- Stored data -
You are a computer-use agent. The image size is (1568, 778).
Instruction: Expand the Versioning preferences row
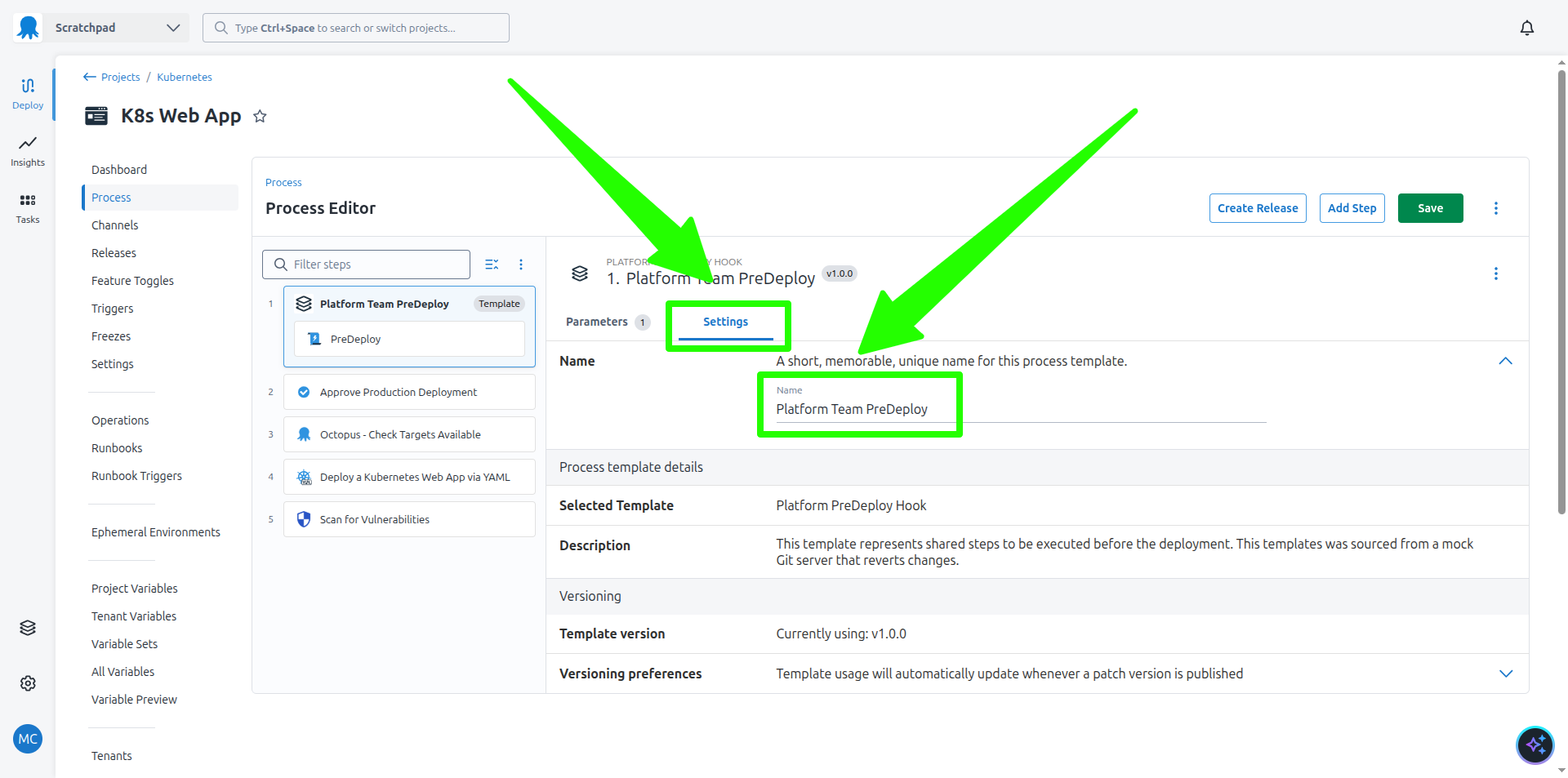[1505, 674]
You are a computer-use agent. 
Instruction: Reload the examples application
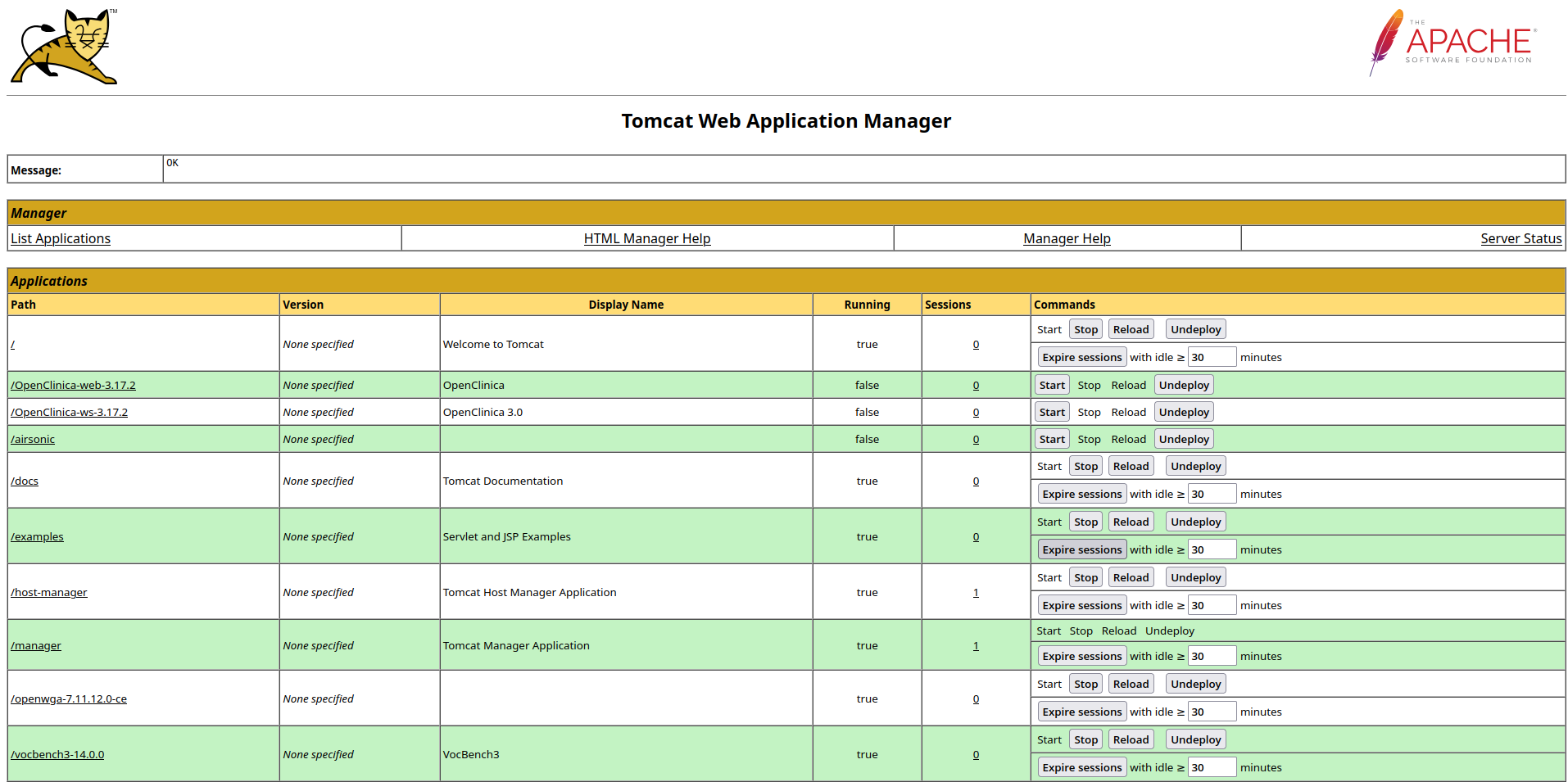point(1131,521)
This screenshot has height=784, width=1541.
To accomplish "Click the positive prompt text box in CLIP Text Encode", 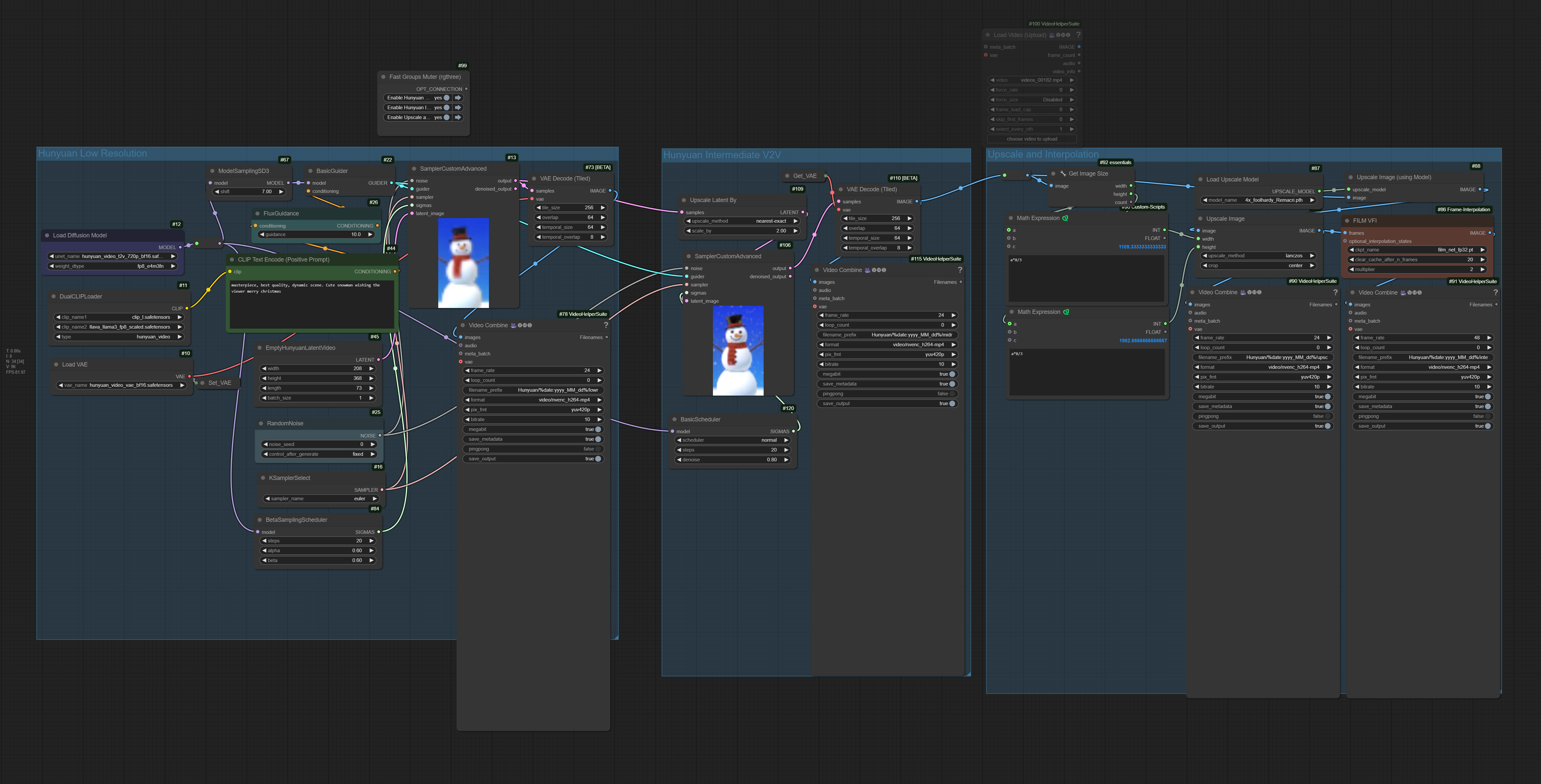I will 312,304.
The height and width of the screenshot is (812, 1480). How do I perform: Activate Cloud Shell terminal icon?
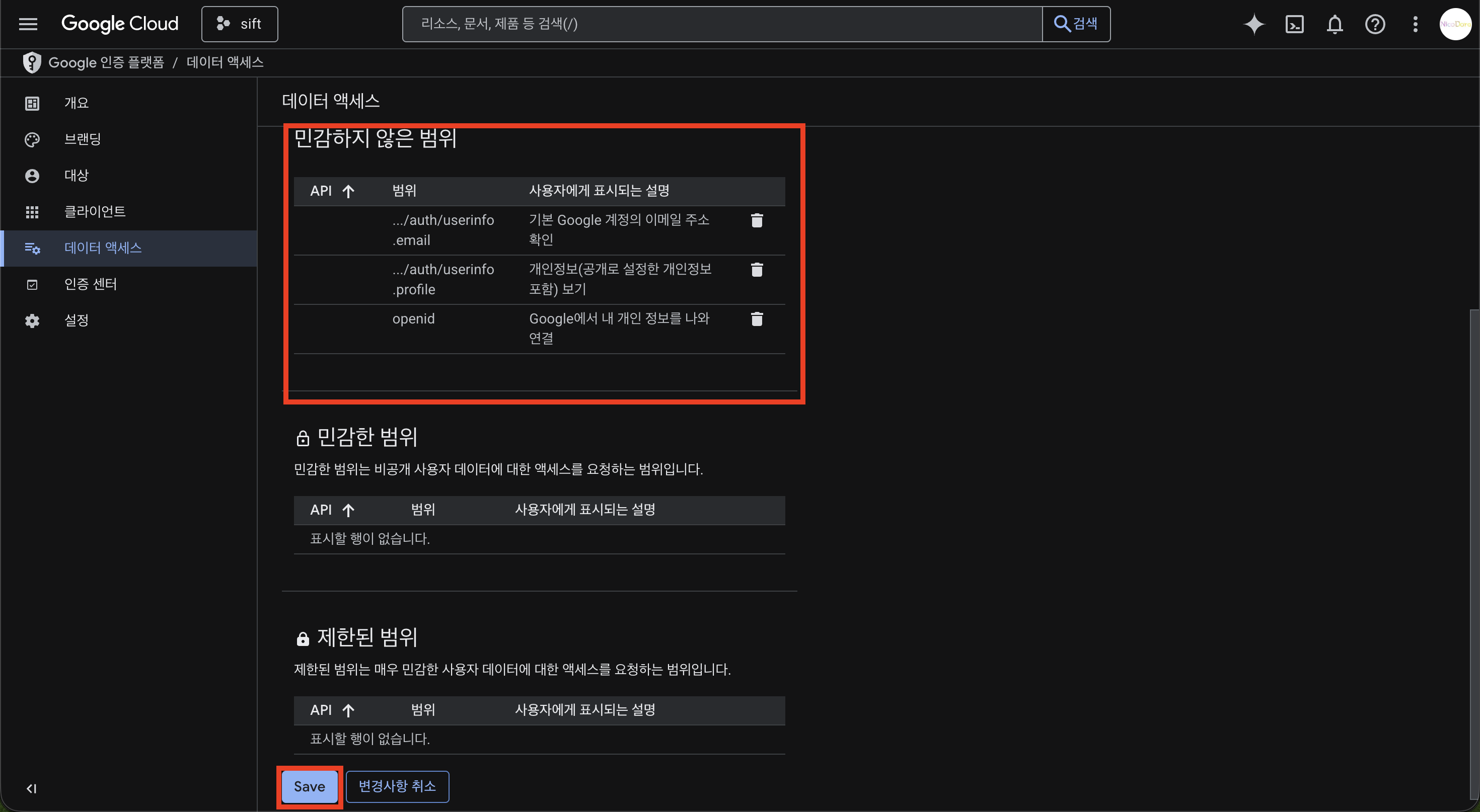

- Try it -
Where a line of the data includes the string "screenshot", list that line.

- Exercise output -
This screenshot has height=784, width=1541.
The height and width of the screenshot is (812, 1480). How do I perform: Activate Cloud Shell terminal icon?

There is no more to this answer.